Personal Projects (3 hours)

At the end of the day, no matter how much experience you may have as a developer, all that anyone will care about is that they can tell you to do a thing, and you can actually do that thing. However, because you lack experience as a Python developer, you have to make up for the buffer you would have had from a career with a body of work that gives substance to your claims of proficiency. Out of all three of these sections, this is the most important. Building personal projects shows that you can do the thing.

Aim to produce at least one small serious project every 2-3 weeks. If you decide to make a larger, more involved project, aim for producing every 4-6 weeks. Whatever your other obligations may be, you should set a restriction on yourself to publish no fewer than one project per month, unless you absolutely need that extra time.

Every project that you build needs to show that you have some understanding of best practices. What this means is:

  • full documentation of every script, function, class, and method.
  • code adhering religiously to PEP8 standards.
  • at least one test for every function, class, or method that you write. If you extend an existing class (like Django’s DetailView), test your class extension.
  • THOROUGH tests, meaning anticipating the ways in which your code should succeed, as well as how it should fail
  • a verbose README.md file that details exactly how a completely new developer can get up and running with your codebase. Do they need a virtual environment? Do they need Python 2, Python 3, or can they use either? How can they run tests? If you made a web application, what are the routes? What are the models? If someone wants to contribute to your project, what’s the workflow that they should adhere to? What are the standards for your code base? Do they need to pip install your requirements file, or can they simply pip install -e . from the directory containing setup.py?
  • at least 80% test coverage, with Travis and Coveralls badges that show how dope of a developer you are.
  • an up-to-date requirements.pip or requirements.txt file to go along with your codebase.
  • no stale git branches for your repository (unless they’re feature branches or works in progress)
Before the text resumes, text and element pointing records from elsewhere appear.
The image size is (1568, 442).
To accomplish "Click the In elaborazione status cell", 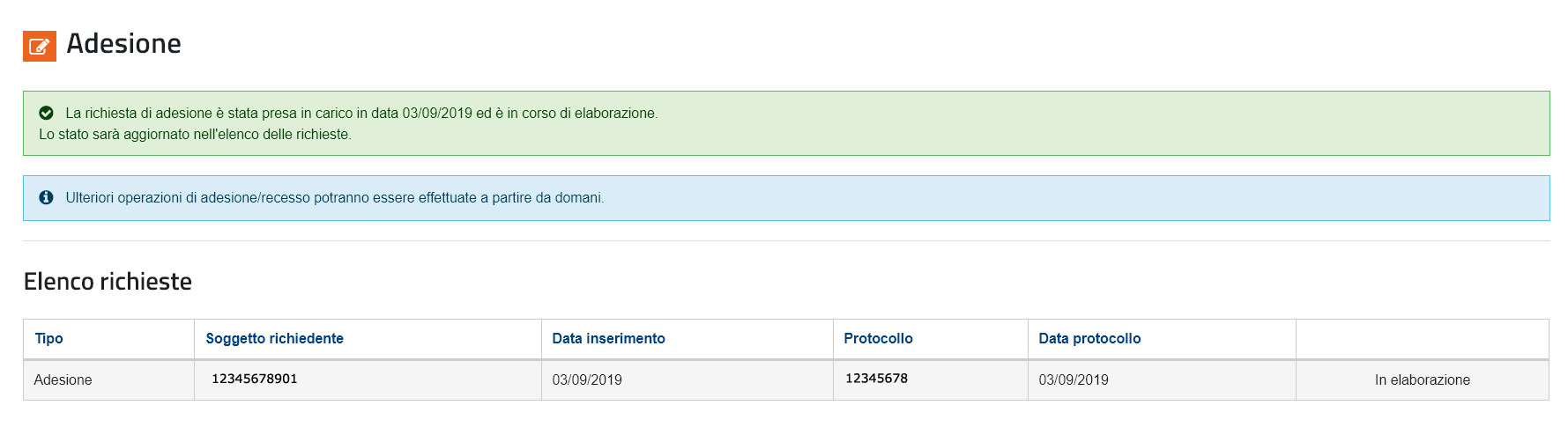I will [1423, 379].
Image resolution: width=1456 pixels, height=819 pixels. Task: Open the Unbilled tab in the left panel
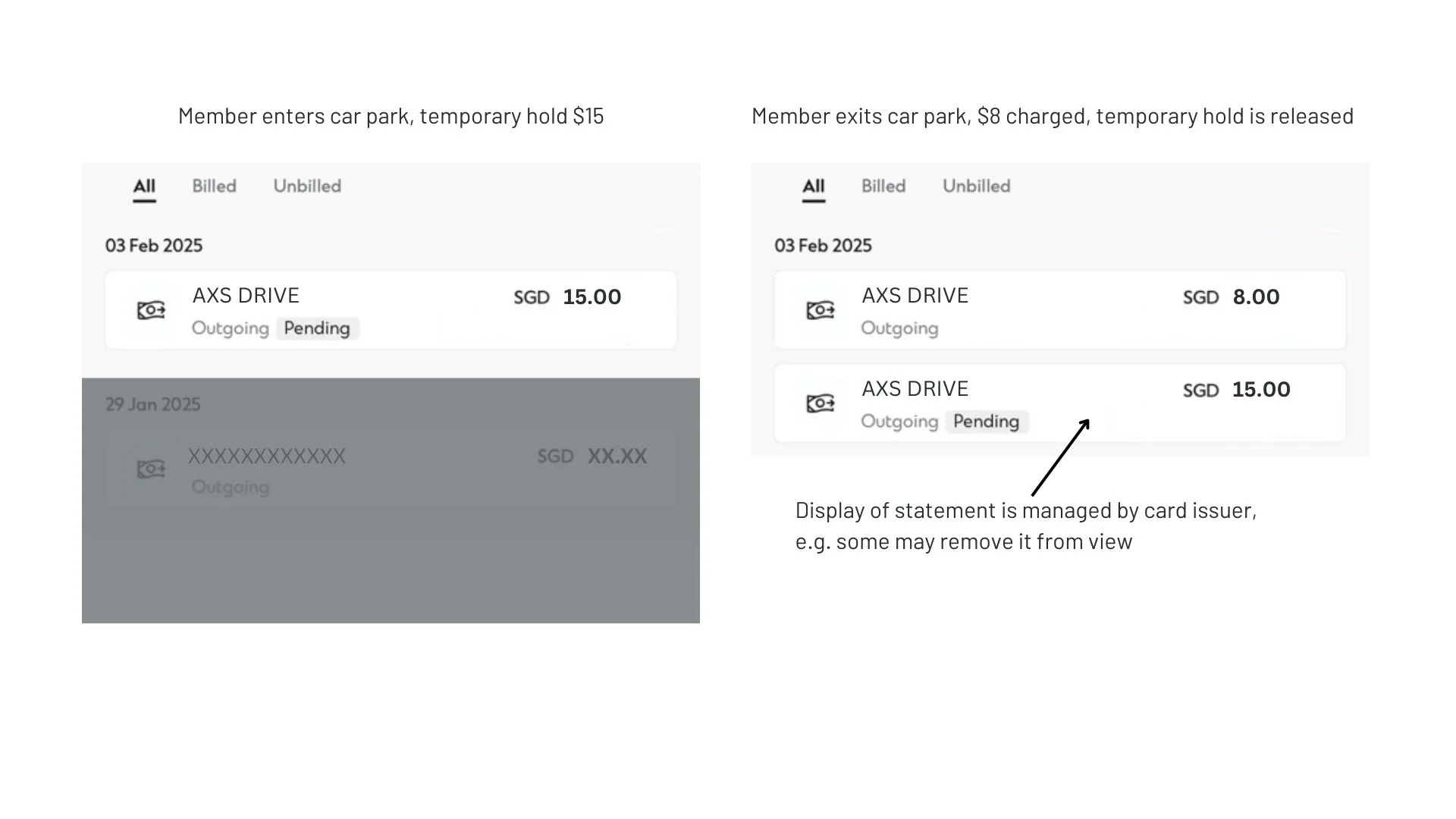307,187
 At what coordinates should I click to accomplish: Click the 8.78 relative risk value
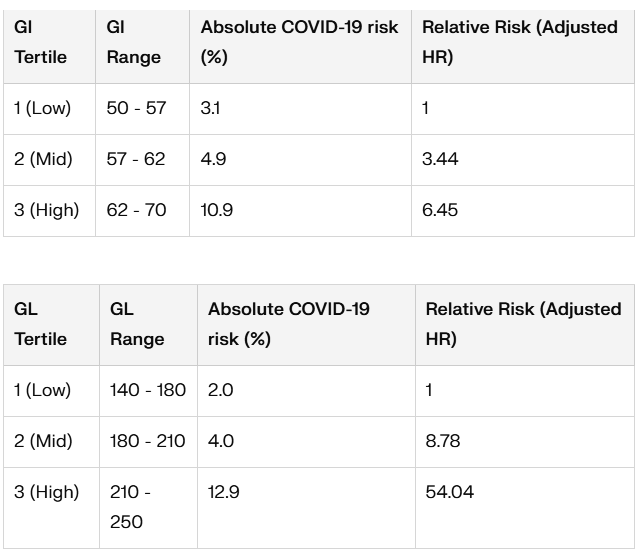pos(443,441)
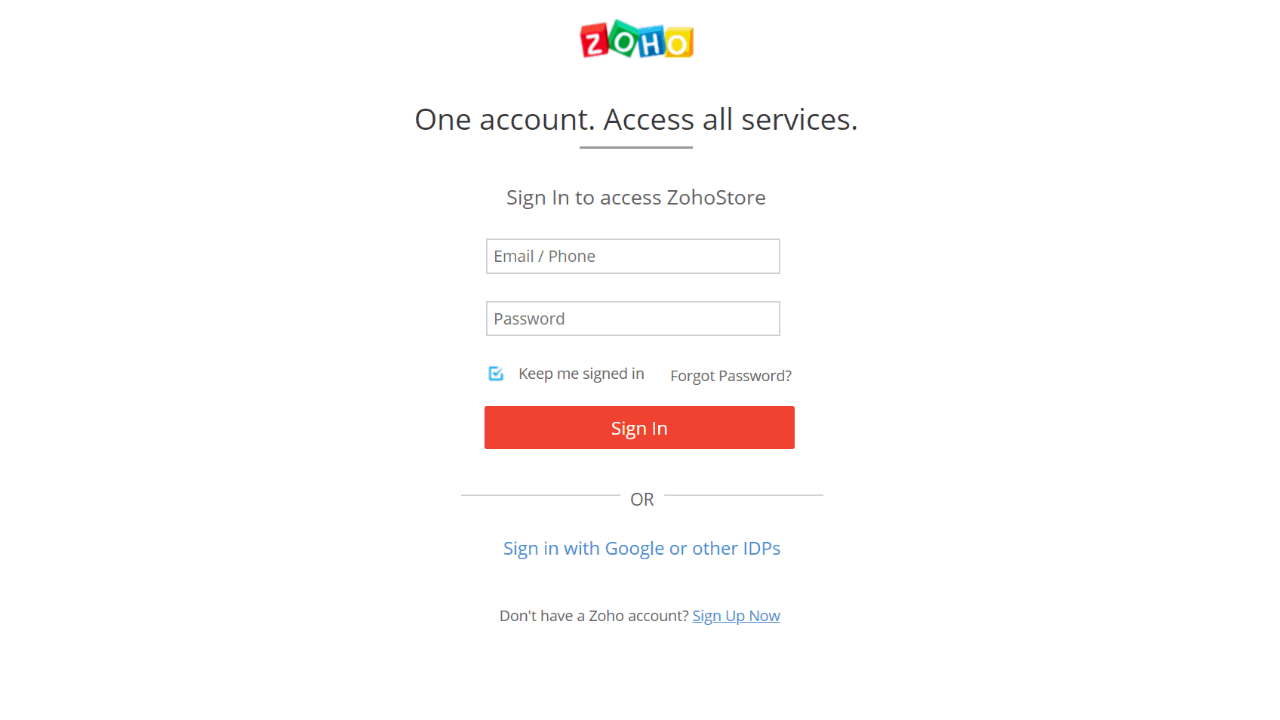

So, what projects should you work on? The first thing that you need to do is have a web presence. This means that you should have your own website (preferably with a custom email). Something like http://www.myname.com. Or, if you have a brand that you want to push forward or a name that applies to you, use that. Mine is rationalwhimsy, so I use that for my own site. Be clever with yours.

The Portfolio Site

Your portfolio site should tell a newcomer who you are, what your education is, and where your interests lie. For that last point, reinforce what your interests are through consistent blog posts. Figure out a schedule that works for you. Every day is likely entirely too frequent for most humans. How about every week? Or every other week? The interval isn’t what matters so much as the consistency, so choose a pace that you can be consistent with.

Aside from blog posts, there should be obvious links to your past and ongoing projects. See if you can even integrate an AJAX call to your github page that shows what repos you’ve worked on last!

Finally make it look good, because all the skill in the world won’t get you in the door if you present poorly. This means some decent HTML, CSS, and even JavaScript. If you’re angling for a job that doesn’t deal too heavily with the front-end then feel free to use Zurb Foundation, Bootstrap, or any other pre-built themes. If you’re looking more toward front-end development, or true full-stack development, then at least for your portfolio site write your own HTML/CSS/JS.

After the Portfolio Site

So you’ve built your portfolio site and need ideas for what to do next. Common from-the-ground-up projects are things like:

  • To-Do Lists
  • Facebook/Twitter/Tumblr/Instagram clones
  • Person-to-person sales sites
  • Chat/Facebook Messenger/Twitter bots
  • Recipe sites
  • Weather apps
  • Friend finders
  • Inventory trackers
  • User-editable data repositories
  • Restaurant/Bar/Hospital/Apartment finders

If you’re not really into building things from scratch, feel free to contribute to any one of thousands of active or stale open-source projects. Open source projects are a great way to get your name out there, and a great impetus for presenting lightning talks at meetups both local and distant. Make a fork, work on some code, and send a pull-request back.

GitHub keeps track of trending projects for every language. Here’s the listing of Python projects on Github trending in open source. Here’s a few other resources you can look into:

Meetups

By now you should already be familiar with the PuPPy meetup group. However, there are dozens of other meetup groups for Python and related subfields.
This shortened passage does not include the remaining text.